Phase I study of vandetanib (ZD6474) administered during and after irradiation (RT) in children with diffuse intrinsic pontine glioma (DIPG)

Abstract

10020 Background: Children with DIPG have a dismal prognosis despite use of RT, which is the mainstay of therapy. All chemotherapy regimens used so far demonstrated no benefit. EGFR and VEGFR pathways are considered important in tumorigenesis of DIPG. Methods: We conducted a traditional phase I study combining oral vandetanib (VEGFR-2 and EGFR inhibitor) during and after local RT in children with DIPG. Five dosage levels were tested (50, 65, 85, 110, and 145mg/m2 per day). Vandetanib and RT started on the same day. The first 6 weeks of therapy constituted the dose-limiting toxicity (DLT)-evaluation period. Correlative studies consisted of pharmacokinetic analysis (PK), pharmacodynamic studies in blood, and standard and investigational imaging (before and 1, 3, and 6 weeks after start of therapy). Results: Twenty-one patients were enrolled on study (50 [n = 3], 65 [n = 3], 85 [n = 3], 110 [n = 6], and 145mg/m2 [n = 6]). Two patients experienced DLT consisting of rash/mucositis (level 4) and diarrhea (level 5). The maximum-tolerated dose (MTD) of vandetanib was not reached. Other significant toxicities included lymphopenia grade 3/4 (n = 10), grade 3 neutropenia and hypophosphatemia (one each), grade 2 proteinuria (n = 2), grade 2 hypertension (n = 4), and mild QTc prolongation (n = 7) .Once the phase I component was completed, two extra patients were enrolled at dosage level 5; one of them developed grade 4 seizure secondary to posterior reversible encephalopathy syndrome. PK (n = 21) showed similar drug clearance and volume of distribution compared to adults. However, drug exposure at steady state normalized by dose seemed higher in children.
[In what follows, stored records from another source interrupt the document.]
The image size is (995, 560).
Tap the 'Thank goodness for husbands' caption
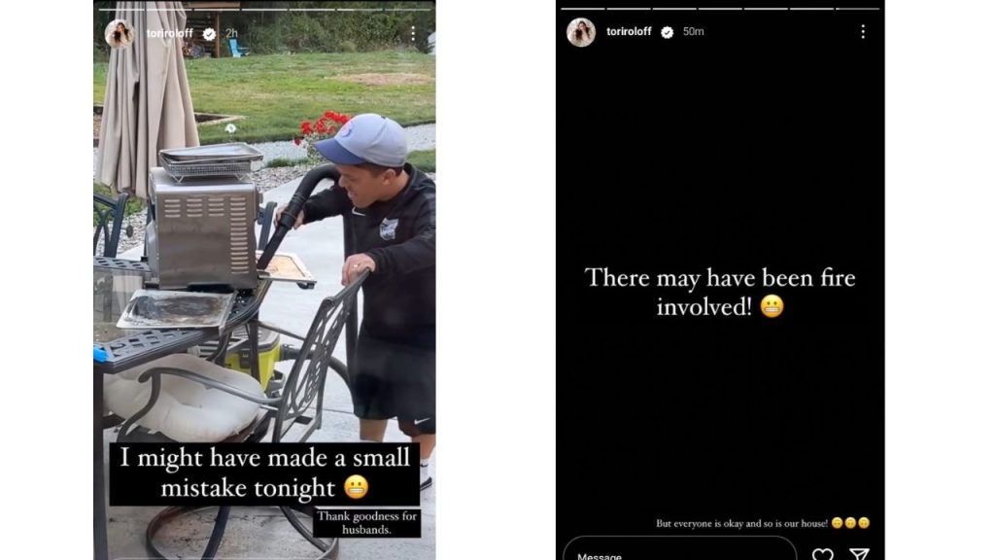click(366, 522)
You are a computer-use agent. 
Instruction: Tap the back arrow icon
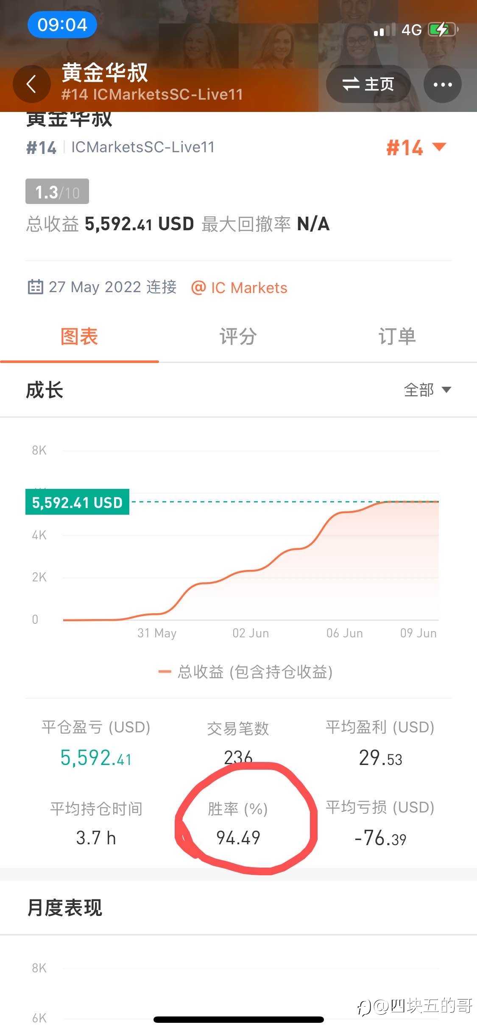coord(31,84)
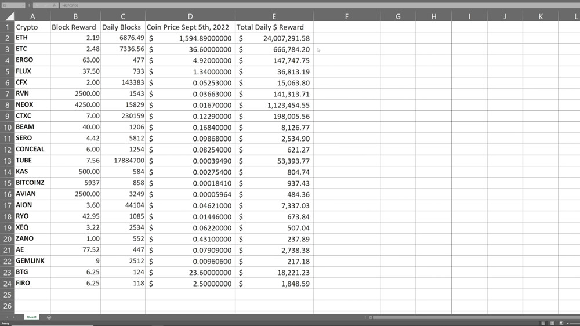This screenshot has height=326, width=580.
Task: Select row 8 header
Action: pyautogui.click(x=7, y=105)
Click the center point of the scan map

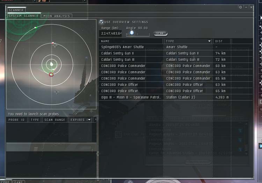pyautogui.click(x=52, y=64)
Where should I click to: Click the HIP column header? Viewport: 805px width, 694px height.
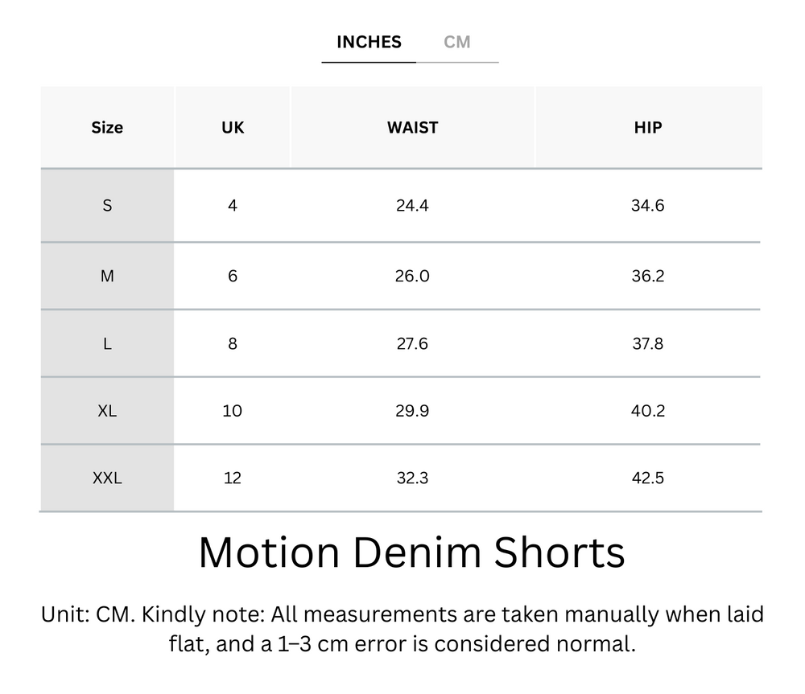tap(647, 127)
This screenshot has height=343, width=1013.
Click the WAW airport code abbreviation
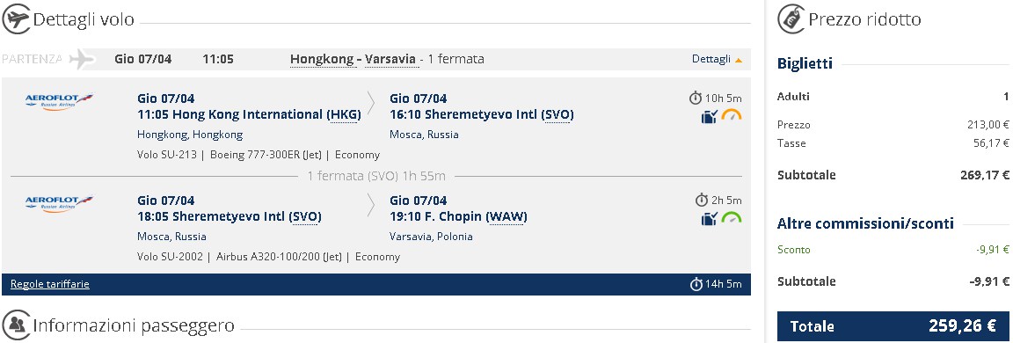(506, 217)
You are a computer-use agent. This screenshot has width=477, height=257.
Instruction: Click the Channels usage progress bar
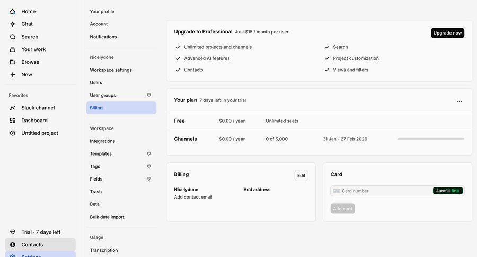point(431,139)
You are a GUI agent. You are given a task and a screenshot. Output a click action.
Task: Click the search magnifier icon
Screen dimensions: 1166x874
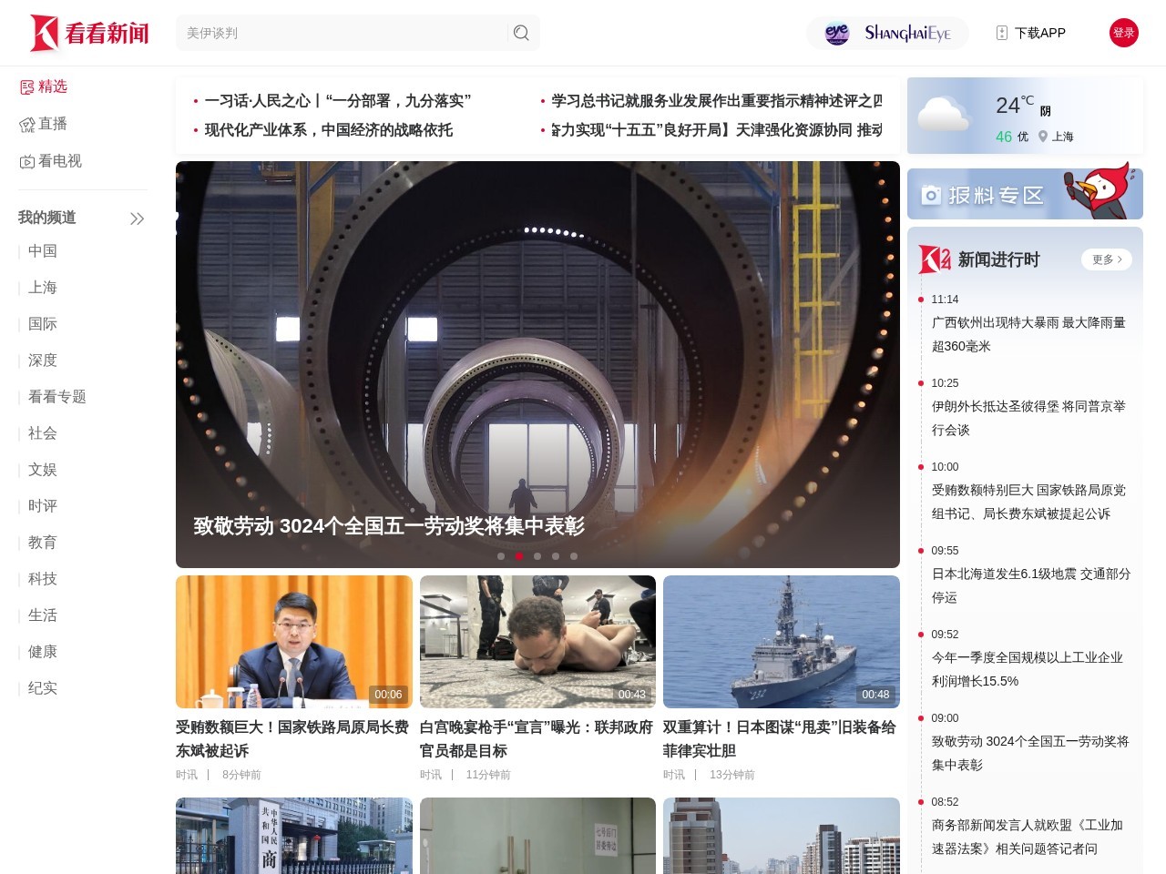click(520, 32)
Increased tumor perfusion during the first 6 weeks of therapy was observed in the first 12 patients analyzed. Conclusions: Although MTD was not reached, we recommend administration of vandetanib at a dose of 110mg/m2 per day during and after local RT in children. Further combination studies of vandetanib in children with DIPG are planned. No significant financial relationships to disclose.